### TUGAS PENGERJAAN:
(A) Dalam tulisan tentang bridging BIUS, mengapa penulis tidak menghadiri bridging yang pertama?
(B) Tuliskan kembali sebagian tulisan tentang bridging BIUS. Mulailah dari kata-kata "Pagi ini saya" dan berhenti setelah kata-kata "kok. Bridgingnya seruuuuuuuuuuuuuuu!!".

### KUTIPAN HALAMAN:
Laman

Sabtu, 25 Februari 2012

Inspirations. Again.

       Pagi ini saya mengikuti bridging BIUS yang kedua. Bridging pertama saya tidak datang karena sakit :( Tapi tidak mengecewakan kok. Bridgingnya seruuuuuuuuuuuuuuu!!
       Bridging kali ini menghadirkan beberapa relawan dan alumni ITB yang telah sukses. Ada 9 orang yang menjadi pembicara dan kemudian 2 orang lagi yang kemudian datang menyusul. Di antaranya adalah kak Imam, kak Billy, kak Ben, kak Hanafi, kak Taufik, kak Angga, kak Devi, dan yang lainnya saya agak lupa namanya. Disini, mereka menceritakan kehidupan mereka sebelum, saat bahkan setelah menjalani pendidikan di ITB serta yang paling penting yaitu perjalanan mereka merintis karir. Mayoritas dari mereka berasal dari desa dan juga berasal dari golongan menengah ke bawah.

### DATA TERKUMPUL:
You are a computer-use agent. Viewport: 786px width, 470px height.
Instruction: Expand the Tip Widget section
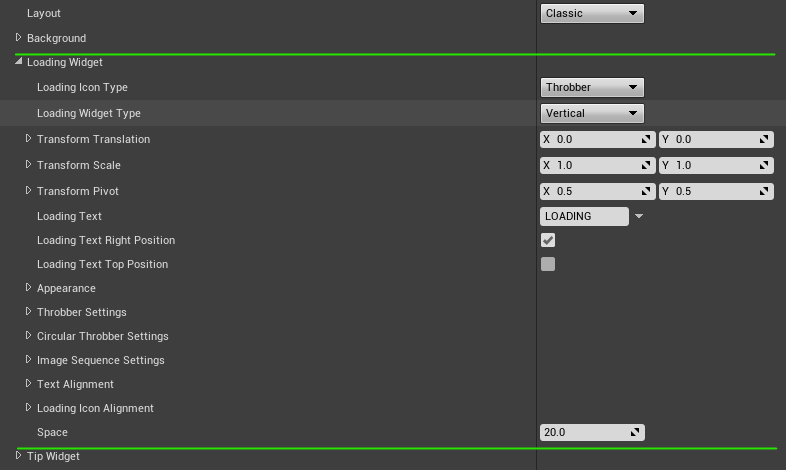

### TUGAS TERSELESAIKAN:
(A) Karena sakit.

(B)
Pagi ini saya mengikuti bridging BIUS yang kedua. Bridging pertama saya tidak datang karena sakit :( Tapi tidak mengecewakan kok. Bridgingnya seruuuuuuuuuuuuuuu!!